Try it: Would you reproduce exactly the lines below from the one holding "Click the search filter options icon" through the one holding "has width=1418, height=840.", inclusive, and no others?

Available data:
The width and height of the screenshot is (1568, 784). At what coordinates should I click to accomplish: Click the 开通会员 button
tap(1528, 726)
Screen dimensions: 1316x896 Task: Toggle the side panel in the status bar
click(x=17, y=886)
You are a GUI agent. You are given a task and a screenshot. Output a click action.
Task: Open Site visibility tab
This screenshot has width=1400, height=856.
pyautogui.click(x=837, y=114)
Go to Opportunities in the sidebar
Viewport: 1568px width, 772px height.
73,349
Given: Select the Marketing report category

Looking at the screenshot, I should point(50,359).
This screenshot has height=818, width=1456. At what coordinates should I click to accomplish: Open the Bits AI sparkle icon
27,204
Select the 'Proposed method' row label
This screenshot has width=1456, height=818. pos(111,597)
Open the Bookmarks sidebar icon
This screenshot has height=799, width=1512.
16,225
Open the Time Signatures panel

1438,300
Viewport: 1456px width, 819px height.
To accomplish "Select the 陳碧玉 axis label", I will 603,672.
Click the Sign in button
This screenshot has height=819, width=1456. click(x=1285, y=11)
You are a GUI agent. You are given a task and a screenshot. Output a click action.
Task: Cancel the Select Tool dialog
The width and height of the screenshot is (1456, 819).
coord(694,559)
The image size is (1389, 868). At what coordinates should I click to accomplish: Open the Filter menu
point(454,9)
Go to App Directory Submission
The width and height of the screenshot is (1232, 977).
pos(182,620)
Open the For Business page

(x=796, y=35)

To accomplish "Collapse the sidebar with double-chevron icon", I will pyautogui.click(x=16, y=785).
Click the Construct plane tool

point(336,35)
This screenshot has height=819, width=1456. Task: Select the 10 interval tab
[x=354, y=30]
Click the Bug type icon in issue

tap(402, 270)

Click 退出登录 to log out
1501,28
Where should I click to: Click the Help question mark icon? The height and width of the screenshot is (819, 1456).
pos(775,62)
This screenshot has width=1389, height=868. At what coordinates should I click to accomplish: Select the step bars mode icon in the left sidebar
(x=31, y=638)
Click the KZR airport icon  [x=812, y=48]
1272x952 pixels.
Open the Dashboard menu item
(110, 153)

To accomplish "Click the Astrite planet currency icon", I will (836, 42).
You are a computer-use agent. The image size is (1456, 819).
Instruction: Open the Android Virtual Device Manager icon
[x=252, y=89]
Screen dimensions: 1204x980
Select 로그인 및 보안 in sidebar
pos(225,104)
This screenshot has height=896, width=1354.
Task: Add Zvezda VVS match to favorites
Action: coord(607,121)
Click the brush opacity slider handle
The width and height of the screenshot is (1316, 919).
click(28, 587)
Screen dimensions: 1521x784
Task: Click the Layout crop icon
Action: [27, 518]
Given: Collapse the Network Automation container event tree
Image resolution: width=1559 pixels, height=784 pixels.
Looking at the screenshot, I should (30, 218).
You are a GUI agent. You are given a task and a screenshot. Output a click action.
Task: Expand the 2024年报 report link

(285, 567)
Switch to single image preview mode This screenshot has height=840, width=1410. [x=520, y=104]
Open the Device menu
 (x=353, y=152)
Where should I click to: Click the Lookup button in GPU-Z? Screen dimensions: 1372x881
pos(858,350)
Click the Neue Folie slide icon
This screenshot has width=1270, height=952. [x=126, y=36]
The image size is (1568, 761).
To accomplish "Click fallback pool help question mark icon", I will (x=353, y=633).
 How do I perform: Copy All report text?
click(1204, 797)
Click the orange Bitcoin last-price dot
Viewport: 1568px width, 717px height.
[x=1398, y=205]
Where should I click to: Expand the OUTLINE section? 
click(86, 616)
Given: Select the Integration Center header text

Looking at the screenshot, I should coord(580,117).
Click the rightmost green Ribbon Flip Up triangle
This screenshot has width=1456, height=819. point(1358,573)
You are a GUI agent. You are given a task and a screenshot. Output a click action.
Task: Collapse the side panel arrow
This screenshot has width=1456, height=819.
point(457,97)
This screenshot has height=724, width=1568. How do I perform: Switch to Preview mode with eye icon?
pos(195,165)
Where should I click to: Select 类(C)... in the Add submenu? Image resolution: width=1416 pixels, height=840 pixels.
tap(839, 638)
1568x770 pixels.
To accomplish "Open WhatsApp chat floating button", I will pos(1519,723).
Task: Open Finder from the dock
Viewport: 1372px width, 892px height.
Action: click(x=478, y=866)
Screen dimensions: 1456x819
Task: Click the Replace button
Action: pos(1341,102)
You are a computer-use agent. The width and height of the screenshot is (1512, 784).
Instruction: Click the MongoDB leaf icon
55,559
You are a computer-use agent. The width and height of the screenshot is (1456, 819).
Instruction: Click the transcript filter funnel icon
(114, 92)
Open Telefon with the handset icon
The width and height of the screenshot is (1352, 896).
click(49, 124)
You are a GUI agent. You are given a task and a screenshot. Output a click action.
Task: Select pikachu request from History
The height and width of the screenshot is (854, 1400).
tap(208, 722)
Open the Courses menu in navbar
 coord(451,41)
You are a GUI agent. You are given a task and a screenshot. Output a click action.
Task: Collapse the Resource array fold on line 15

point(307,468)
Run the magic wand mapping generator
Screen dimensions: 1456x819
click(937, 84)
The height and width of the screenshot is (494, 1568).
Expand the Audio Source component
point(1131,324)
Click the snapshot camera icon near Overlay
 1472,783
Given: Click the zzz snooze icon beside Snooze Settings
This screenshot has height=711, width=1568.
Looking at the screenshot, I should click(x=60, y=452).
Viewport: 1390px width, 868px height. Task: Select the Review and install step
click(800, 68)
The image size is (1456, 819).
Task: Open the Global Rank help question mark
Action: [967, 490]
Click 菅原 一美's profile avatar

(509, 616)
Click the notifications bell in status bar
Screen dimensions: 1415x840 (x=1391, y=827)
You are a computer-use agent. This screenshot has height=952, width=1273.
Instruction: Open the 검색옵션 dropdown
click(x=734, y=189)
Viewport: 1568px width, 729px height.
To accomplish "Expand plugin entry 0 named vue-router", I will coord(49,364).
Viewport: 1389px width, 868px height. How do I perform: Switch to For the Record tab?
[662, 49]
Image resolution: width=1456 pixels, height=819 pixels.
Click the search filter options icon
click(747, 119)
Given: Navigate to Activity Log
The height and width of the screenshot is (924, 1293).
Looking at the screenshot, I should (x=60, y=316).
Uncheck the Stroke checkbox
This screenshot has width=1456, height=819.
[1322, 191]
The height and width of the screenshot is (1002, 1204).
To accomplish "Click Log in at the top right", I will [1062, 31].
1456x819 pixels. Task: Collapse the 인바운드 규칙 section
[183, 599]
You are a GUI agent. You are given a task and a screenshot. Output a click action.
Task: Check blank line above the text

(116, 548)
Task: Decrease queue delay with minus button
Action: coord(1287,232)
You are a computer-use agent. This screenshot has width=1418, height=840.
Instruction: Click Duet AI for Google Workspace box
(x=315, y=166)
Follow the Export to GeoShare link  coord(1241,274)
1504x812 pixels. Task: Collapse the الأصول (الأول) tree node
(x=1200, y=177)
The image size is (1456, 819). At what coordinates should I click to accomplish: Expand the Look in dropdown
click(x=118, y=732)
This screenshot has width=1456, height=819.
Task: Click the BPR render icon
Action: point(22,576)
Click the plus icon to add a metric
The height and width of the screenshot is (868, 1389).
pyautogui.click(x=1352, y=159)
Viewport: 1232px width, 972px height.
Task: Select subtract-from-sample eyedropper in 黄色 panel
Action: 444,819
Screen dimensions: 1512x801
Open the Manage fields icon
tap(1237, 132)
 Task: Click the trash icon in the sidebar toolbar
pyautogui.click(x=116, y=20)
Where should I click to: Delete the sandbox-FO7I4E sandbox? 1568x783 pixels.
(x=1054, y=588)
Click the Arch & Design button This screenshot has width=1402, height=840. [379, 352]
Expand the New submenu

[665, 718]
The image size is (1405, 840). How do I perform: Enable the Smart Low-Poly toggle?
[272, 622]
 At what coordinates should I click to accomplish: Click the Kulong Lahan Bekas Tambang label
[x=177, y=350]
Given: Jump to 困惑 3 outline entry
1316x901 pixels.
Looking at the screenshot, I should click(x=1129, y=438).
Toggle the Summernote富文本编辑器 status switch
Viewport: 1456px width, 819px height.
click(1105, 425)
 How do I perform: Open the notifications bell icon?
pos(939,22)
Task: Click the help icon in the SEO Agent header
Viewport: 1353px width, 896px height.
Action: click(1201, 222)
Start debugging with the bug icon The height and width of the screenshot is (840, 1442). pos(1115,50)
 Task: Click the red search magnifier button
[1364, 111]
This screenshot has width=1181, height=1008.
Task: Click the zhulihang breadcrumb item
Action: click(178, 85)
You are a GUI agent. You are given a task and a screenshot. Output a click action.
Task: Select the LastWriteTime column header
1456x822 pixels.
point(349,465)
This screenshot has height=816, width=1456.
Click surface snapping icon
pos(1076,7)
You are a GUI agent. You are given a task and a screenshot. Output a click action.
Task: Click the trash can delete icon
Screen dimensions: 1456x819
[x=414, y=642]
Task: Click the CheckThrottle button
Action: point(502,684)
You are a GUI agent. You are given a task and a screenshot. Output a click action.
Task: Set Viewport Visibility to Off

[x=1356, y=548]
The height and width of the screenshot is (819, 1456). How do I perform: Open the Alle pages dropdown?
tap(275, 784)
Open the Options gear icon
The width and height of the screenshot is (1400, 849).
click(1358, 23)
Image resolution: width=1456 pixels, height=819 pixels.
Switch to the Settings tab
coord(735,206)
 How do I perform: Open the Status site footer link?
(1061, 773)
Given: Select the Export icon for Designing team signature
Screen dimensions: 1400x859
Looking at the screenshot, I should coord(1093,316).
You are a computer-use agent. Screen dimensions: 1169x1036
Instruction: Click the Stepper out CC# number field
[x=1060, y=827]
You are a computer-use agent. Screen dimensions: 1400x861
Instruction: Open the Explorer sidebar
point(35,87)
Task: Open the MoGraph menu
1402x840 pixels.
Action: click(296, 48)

Response area:
Click the search filter options icon
click(747, 119)
Given: Navigate to Activity Log
The height and width of the screenshot is (924, 1293).
Looking at the screenshot, I should (x=60, y=316).
Uncheck the Stroke checkbox
This screenshot has width=1456, height=819.
[1322, 191]
The height and width of the screenshot is (1002, 1204).
To accomplish "Click Log in at the top right", I will [1062, 31].
1456x819 pixels. Task: Collapse the 인바운드 규칙 section
[183, 599]
You are a GUI agent. You are given a task and a screenshot. Output a click action.
Task: Check blank line above the text

(116, 548)
Task: Decrease queue delay with minus button
Action: coord(1287,232)
You are a computer-use agent. This screenshot has width=1418, height=840.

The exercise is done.